BEGIN RECORDED DATA

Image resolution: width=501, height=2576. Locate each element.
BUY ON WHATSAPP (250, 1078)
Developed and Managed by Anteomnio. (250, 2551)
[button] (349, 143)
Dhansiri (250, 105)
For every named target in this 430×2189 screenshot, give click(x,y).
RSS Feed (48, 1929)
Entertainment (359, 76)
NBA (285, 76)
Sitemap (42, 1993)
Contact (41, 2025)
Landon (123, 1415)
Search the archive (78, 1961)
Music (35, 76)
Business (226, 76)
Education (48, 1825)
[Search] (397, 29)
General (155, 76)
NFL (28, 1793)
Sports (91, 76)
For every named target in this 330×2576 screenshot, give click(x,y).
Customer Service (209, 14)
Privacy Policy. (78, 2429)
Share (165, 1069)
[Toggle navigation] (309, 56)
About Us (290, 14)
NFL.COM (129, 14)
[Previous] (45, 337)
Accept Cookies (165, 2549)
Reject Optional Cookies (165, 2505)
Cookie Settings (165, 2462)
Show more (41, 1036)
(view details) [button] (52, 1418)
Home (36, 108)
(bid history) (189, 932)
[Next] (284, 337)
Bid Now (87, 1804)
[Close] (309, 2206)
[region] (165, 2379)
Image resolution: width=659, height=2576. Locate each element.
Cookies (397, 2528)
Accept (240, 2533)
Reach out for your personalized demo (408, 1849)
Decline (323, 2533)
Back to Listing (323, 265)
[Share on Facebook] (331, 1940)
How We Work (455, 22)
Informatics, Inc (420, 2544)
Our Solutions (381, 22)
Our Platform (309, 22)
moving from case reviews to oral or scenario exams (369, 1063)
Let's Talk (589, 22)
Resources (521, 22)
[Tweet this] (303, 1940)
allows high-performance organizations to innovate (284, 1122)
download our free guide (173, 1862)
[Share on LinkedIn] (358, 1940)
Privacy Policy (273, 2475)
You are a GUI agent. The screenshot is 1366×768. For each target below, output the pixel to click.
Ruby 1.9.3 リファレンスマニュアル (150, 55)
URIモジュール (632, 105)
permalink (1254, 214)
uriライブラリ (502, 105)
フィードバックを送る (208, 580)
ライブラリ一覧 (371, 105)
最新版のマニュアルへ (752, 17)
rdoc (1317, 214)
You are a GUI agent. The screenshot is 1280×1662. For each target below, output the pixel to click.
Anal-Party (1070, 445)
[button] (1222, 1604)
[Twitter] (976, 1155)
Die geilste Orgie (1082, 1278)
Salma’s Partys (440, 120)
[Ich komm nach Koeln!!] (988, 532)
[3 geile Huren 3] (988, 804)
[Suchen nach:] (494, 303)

END RECORDED DATA

In exact wording, restate the lines of the data above from the first through the one holding "For every named target in this 430×2189", and stop after that line.

Image resolution: width=501, height=2576. Locate each element.
BUY ON WHATSAPP (250, 1078)
Developed and Managed by Anteomnio. (250, 2551)
[button] (349, 143)
Dhansiri (250, 105)
For every named target in this 430×2189 screenshot, give click(x,y).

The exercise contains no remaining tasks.